Turns out, his experience on offense is beneficial on defense.
“That is what helped me so much, redshirting under coach (Andre) Coleman as a receiver,” Goolsby said. “I was able to learn so much as a receiver — what they might do against a cornerback or a defensive back. On the opposite end, I am using that and guessing their next move based on what I learned.”
Goolsby was a quick study at his new position. He figured he would be. Much a like quarterback surveys a defense and accurately predicts where its weak spots will be, he can read offensive formations.
As hard as it was for him to leave offense behind, he had a funny feeling that he was destined to make tackles instead of score touchdowns.
“It felt pretty natural, from just reacting and speed-wise, that kind of stuff” Goolsby said. “Obviously, I still have a lot to learn play-wise, learning all the schemes, getting really comfortable with the defensive system to the point where I’m not necessarily thinking about it and just reacting. When you aren’t thinking, you are playing fast. Knowing more about my assignments and knowing where to line up were my main goals after the spring.”
When things got tough, he never stayed rattled.
“If everything was easy than there wouldn’t be necessarily motivation to do something special,” Goolsby said.
Hitting was the hardest thing for him to learn. After years of avoiding tackles, he is still figuring out how to level a running back in the open field. But he is getting better.
His coverage needs no such improvement.
After years on offense, Goolsby is ready to show what he can do on defense. His teammates are eager to watch.

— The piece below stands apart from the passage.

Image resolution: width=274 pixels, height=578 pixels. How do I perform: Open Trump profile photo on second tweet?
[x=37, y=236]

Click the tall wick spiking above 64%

“He is a really fast guy,” K-State defensive back Brogan Barry said. “When he makes the right read, he is all over you. If he makes a false step, he can make up for it with his speed. He is going to be able to showcase that. To see his development as a safety is really incredible.”
New to the depth chart
K-State’s depth chart features several first-time starters, in addition to Goolsby.
Senior captain Trent Tanking, and juniors Sam Sizelove and Jayd Kirby are the team’s top three linebackers. Senior Cre Moore or sophomore Johnathan Durham will step in and try to replace Donnie Starks at nickelback.

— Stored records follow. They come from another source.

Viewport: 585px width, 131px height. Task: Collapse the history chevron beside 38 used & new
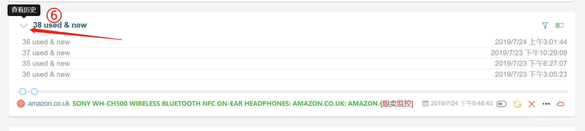[24, 26]
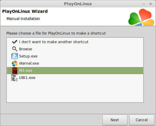Viewport: 156px width, 126px height.
Task: Pick the highlighted M3.exe entry
Action: pos(75,71)
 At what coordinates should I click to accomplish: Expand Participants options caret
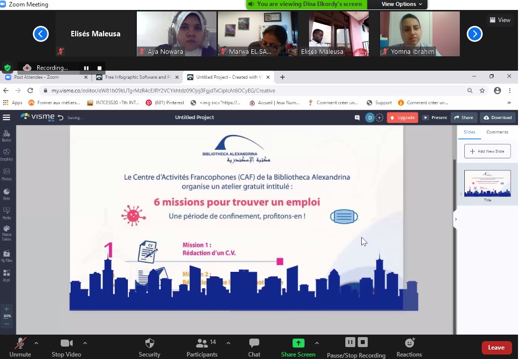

On offense, Alex Barnes will start his first game at running back after averaging a team-high 7.9 yards per rush last season. But Snyder said Justin Silmon and Dalvin Warmack will both see action, as well.
Isaiah Zuber won K-State’s third starting spot at receiver, beating out Isaiah Harris, Dalton Schoen and Carlos Strickland, who are all listed as backups behind Byron Pringle and Dominique Heath.
At quarterback, there appears to be a tight race for the backup job behind starter Jesse Ertz. Alex Delton or Skylar Thompson could both serve as the No. 2 quarterback against Central Arkansas, though Delton seems to have an edge. Snyder said Delton, a sophomore, will have a consistent role in the offense, even as a backup.
The starting offensive line will be Scott Frantz (left tackle), Abdul Beecham (left guard), Adam Holtorf (center), Tyler Mitchell (right ruard) and Dalton Risner (right tackle). The starting defensive line will be Reggie Walker, Will Geary, Trey Dishon and Tanner Wood.
Starting tackle, backup center
Dalton Risner is one of the nation’s top right tackles, but he got his start at center. And if anything happens to Holtorf this season, he might move back to his original position.
Snyder said Risner will act as K-State’s backup center with expected starter Reid Najvar sitting out the year, reportedly because of concussion issues. If Holtorf is unable to snap the ball, you might see Risner move to the middle of K-State’s offensive line and Bryce Fitzner take over at right tackle.